The line that was most telling for me, however, came from Klein in a broader discussion about tropes of male power (with reference to Steve Jobs, Donald Trump, and Harvey Weinstein): ‘Their cruelty is understood as somehow wound up or bound up in their greatness and often ends up being a kind of aesthetic standard for greatness, hiding a sort of mediocrity behind it.’ For Traister and Klein, this performance is there in place of ‘actual’ governance: detailed policy-making, legislative developments, etc. Whilst there is a fair argument to be made that part of the role of the executive is precisely this sort of performative leadership (consider the praise of Biden as ‘Comforter in Chief’), their critique is that it has to be coupled with policy, and Cuomo lacked any interest in this. Hence the performance is ‘hiding mediocrity’, epitomised by the nursing-home disaster.


As you can probably see, in many ways it’s exactly the point Woods is making about Levine. It’s interesting in this regard to consider the shift in the behaviour of conductors that we have witnessed over the last century. We have moved (not fast enough!) from the Maestro of old, the Toscanini-style bully (if you haven’t already seen it, consider this video). The best modern conductors often put far more weight—at least rhetorically—on collaboration and respect (the recent John Bridcut documentary on Bernard Haitink made this abundantly clear, both from Haitink’s perspective, and that of his musicians). It’s telling, in this regard, that Levine was ousted from the Boston Symphony Orchestra not for his sexual predation, but because the musicians simply could not put up with his refusal to do the job in a respectful or effective manner.

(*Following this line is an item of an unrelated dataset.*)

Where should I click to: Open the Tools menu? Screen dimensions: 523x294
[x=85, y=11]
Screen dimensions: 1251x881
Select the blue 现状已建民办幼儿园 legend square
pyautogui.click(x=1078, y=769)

There’s a distinction to be drawn regarding the performativity in both roles: for a governor, there is work to be done beyond the leadership of people; for a conductor—famously the only silent musician—the leadership is the job (whilst I obviously appreciate that the role of a music director is more expansive and includes all sorts of administrative tasks, no one would dispute that their primary function is the conducting of musicians). Fundamentally, Levine’s harassment was more extensively physical than Cuomo’s (at least according to present reporting), although we can assume they were both motivated by the same need to soothe their ego (consider Wilde’s proclamation that ‘Everything in the world is about sex except sex. Sex is about power’). Cuomo got a pass because he made the right noises: approving gay marriage, encouraging gun control; likewise, Levine because his music was pretty good (pace any critique in this regard). We might suggest, however, that for both men this was secondary to the celebration of their ego.


The performance of power instead seems so intrinsic to both men, whatever the extent to which it was carried out, that it stands as a warning. Klein’s notion of the ‘aesthetic standard for greatness’ is crucial, we must rethink our criteria of quality of leadership. Indeed, I would say we should be actively suspicious of anyone who performs power in this way. We need to ask why do they behave in this way? What are they hiding? Not only is it wrong on its own terms but what does it distract us from seeing? As Traister puts it, if nothing else, ‘the amount of work and time and energy on everyone’s part that it takes to maintain and manicure these bizarro power hierarchies is just mind boggling and sad if you actually do care about governance’.